• EXERCISE DETAILS: Copy the data that appears below exactly. Drop the pictures.

• EXERCISE INPUTS:
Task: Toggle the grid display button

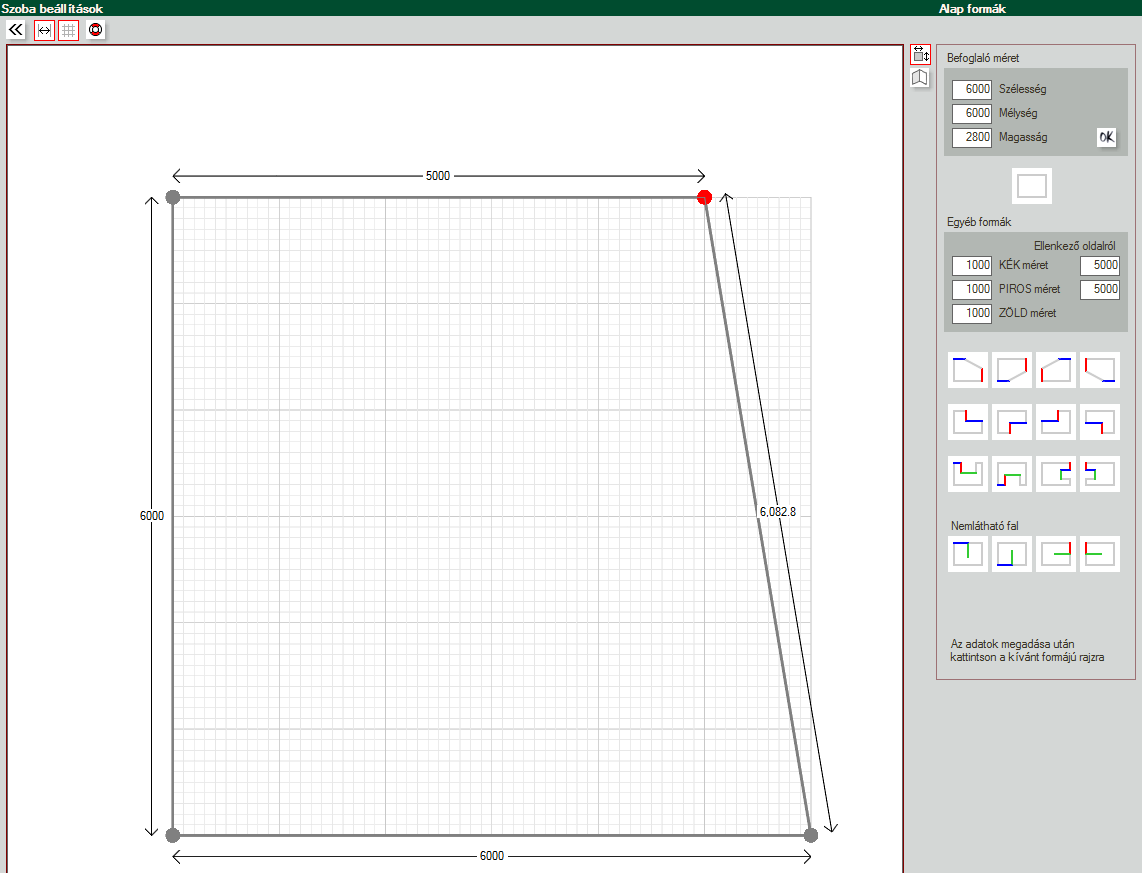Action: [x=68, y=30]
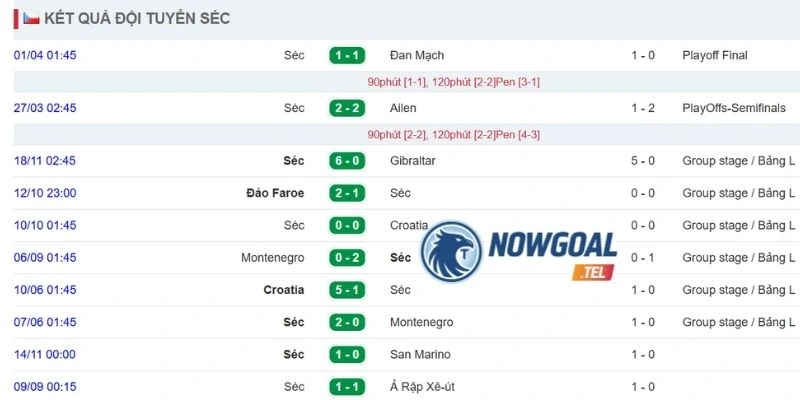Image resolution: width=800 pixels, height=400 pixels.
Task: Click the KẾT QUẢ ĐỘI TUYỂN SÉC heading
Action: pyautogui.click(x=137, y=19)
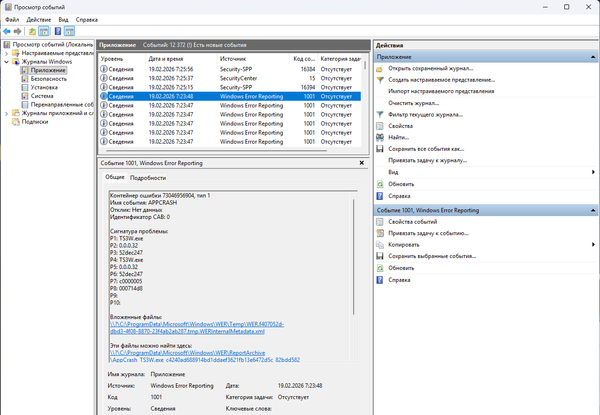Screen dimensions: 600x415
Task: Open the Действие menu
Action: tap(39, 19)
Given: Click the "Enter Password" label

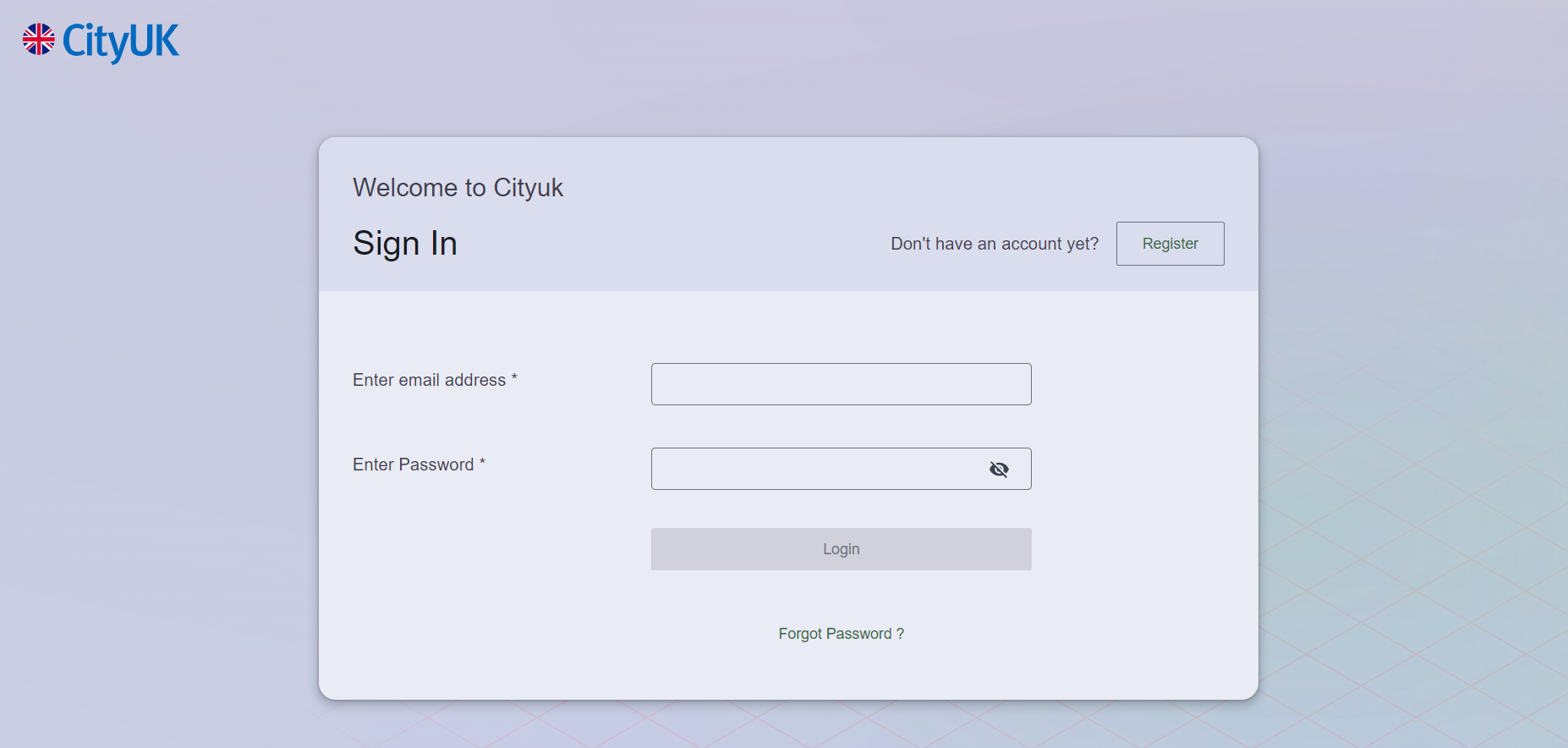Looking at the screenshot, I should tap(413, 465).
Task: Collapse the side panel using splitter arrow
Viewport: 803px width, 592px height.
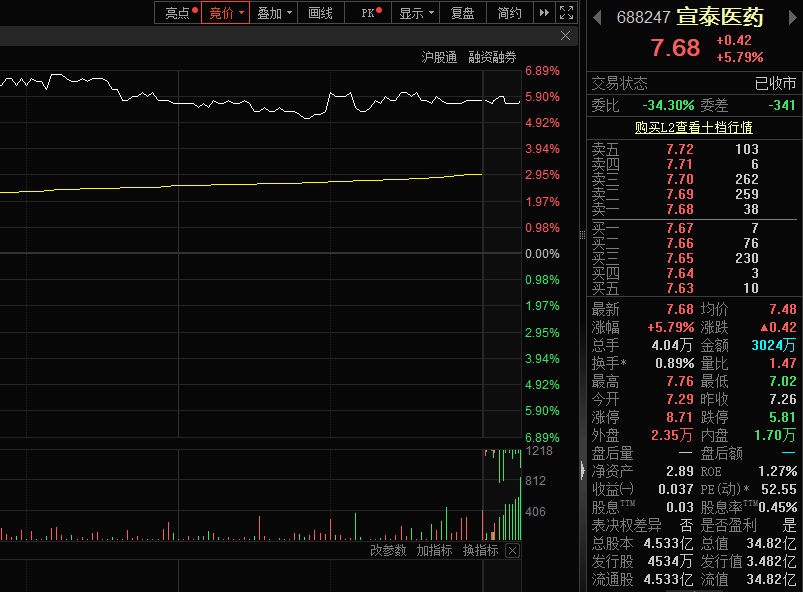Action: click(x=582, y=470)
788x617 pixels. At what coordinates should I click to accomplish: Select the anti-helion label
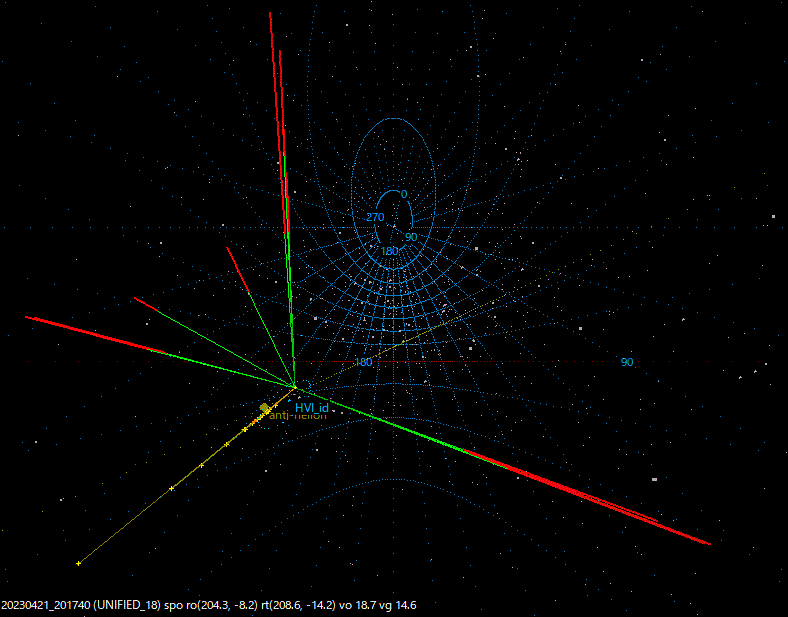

• WRITTEN ANSWER:
Task: Toggle the grid display button

Action: [x=68, y=30]
Image resolution: width=800 pixels, height=400 pixels.
Task: Click the KẾT QUẢ ĐỘI TUYỂN SÉC heading
Action: pyautogui.click(x=137, y=19)
Screen dimensions: 600x415
Task: Open the Действие menu
Action: tap(39, 19)
Given: Click the "Enter Password" label

Looking at the screenshot, I should tap(413, 465).
Task: Collapse the side panel using splitter arrow
Viewport: 803px width, 592px height.
Action: click(x=582, y=470)
788x617 pixels. At what coordinates should I click to accomplish: Select the anti-helion label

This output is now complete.